O Município informou que determinou a preservação dos prontuários, prescrições e demais registros do atendimento para esclarecer toda a sequência dos acontecimentos.
Mãe relata que filho ficou roxo após aplicação
Fernanda contou que o filho recebeu adrenalina e dexametasona e que teria apresentado uma reação logo após a aplicação.
Segundo o relato da mãe, o bebê começou a chorar intensamente, ficou roxo e apresentou outros sinais de agravamento. Ela afirma que buscou explicações da equipe enquanto os profissionais tentavam estabilizar a criança.
O bebê foi posteriormente transferido pelo SAMU para o Hospital Pequeno Anjo, em Itajaí, onde acabou encaminhado à UTI. Apesar das tentativas de reanimação, a criança morreu.

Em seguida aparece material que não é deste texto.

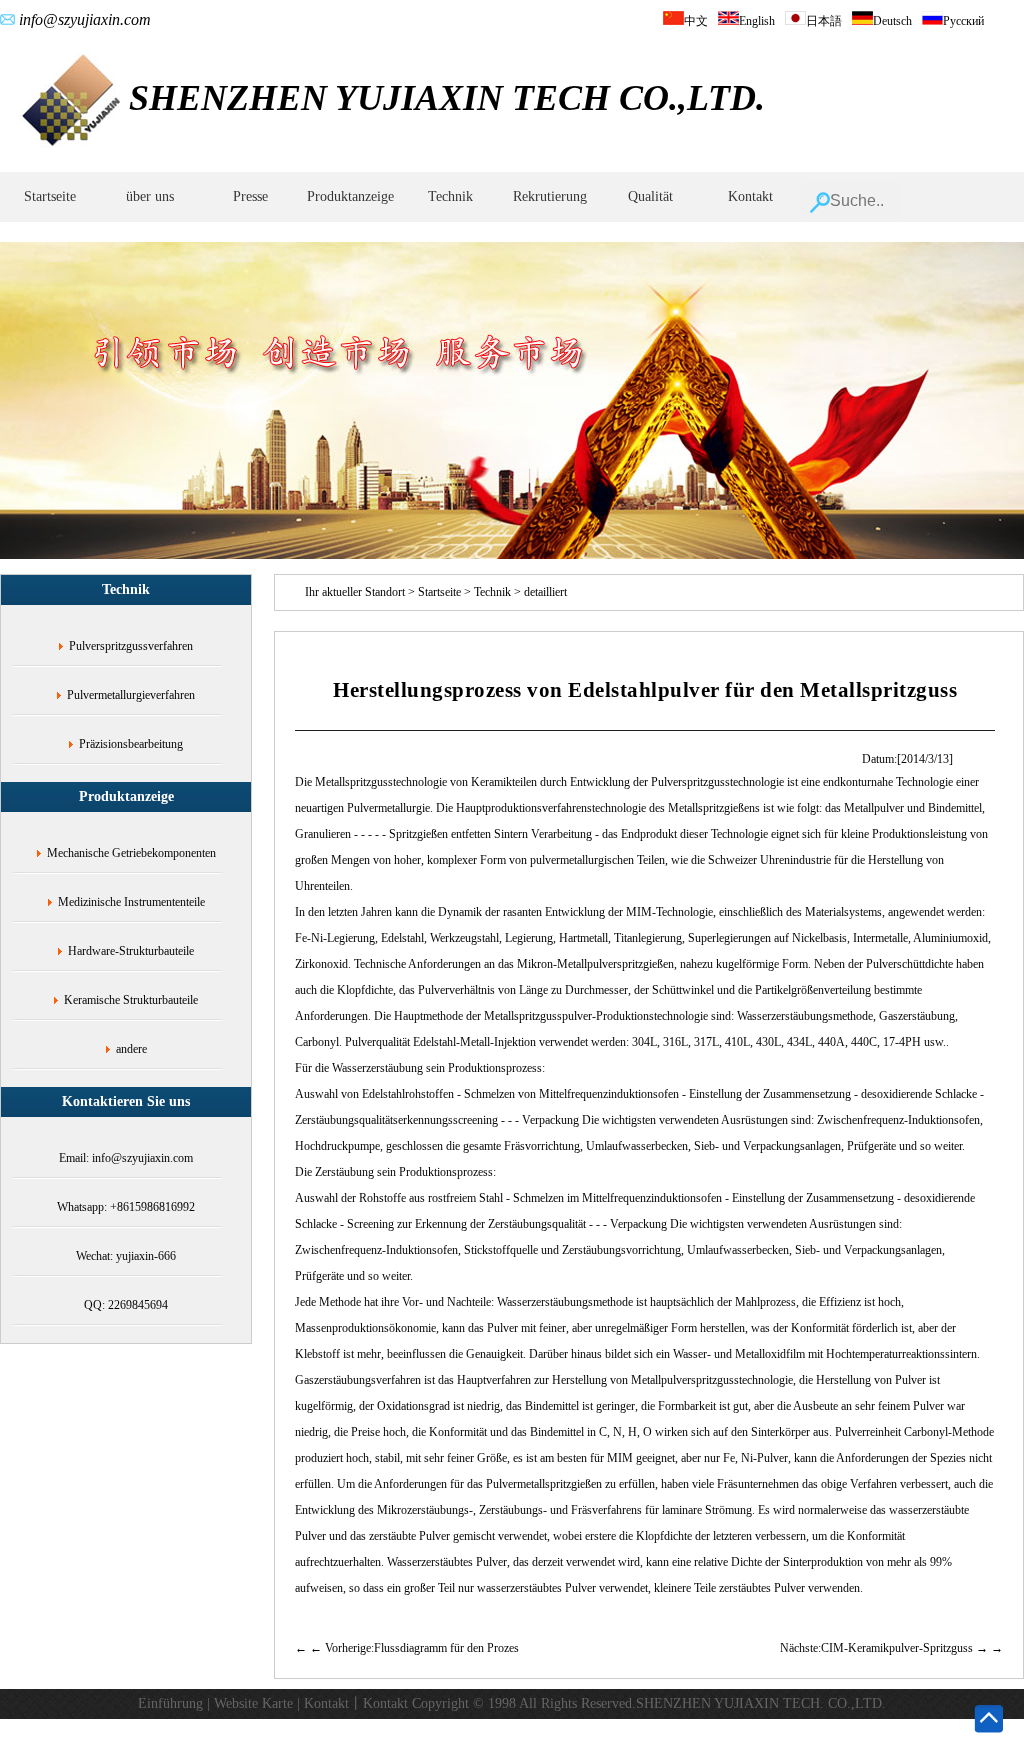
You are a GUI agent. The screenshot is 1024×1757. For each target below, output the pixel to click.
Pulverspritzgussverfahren (131, 646)
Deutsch (892, 21)
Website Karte (253, 1703)
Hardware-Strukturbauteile (131, 951)
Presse (250, 196)
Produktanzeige (350, 196)
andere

Profissionais são afastados durante investigação
Após o caso, a Associação Hospitalar do Brasil (AHBR), responsável pela gestão do HCC, informou que abriu uma investigação interna e afastou cautelarmente a técnica de enfermagem e o médico pediatra envolvidos no atendimento.
Os conselhos profissionais de enfermagem e medicina também foram comunicados.
O afastamento tem caráter preventivo e, segundo a instituição, não significa reconhecimento de culpa. A apuração deverá analisar a prescrição, o preparo e a aplicação dos medicamentos, além da assistência prestada após a piora do bebê e durante a transferência.
Família cobra respostas após a morte
Fernanda afirma que registrou boletins de ocorrência e busca esclarecimentos sobre o atendimento que terminou com a morte do filho.
A mãe também questiona o atendimento recebido pela família durante o episódio e afirma que pretende buscar justiça.
O caso continua sob investigação. Até o momento, não há conclusão técnica oficial que estabeleça que a quantidade de medicamento registrada no prontuário tenha causado o óbito.
Investigação deve esclarecer o que aconteceu
A apuração deverá reunir prontuários, prescrições, registros de enfermagem, informações sobre os medicamentos administrados e demais dados do atendimento.
A análise desses documentos será fundamental para determinar a sequência dos acontecimentos e eventual responsabilidade profissional.
O caso envolvendo a morte do bebê de 45 dias permanece em investigação, e novas informações poderão esclarecer as circunstâncias do atendimento e do óbito.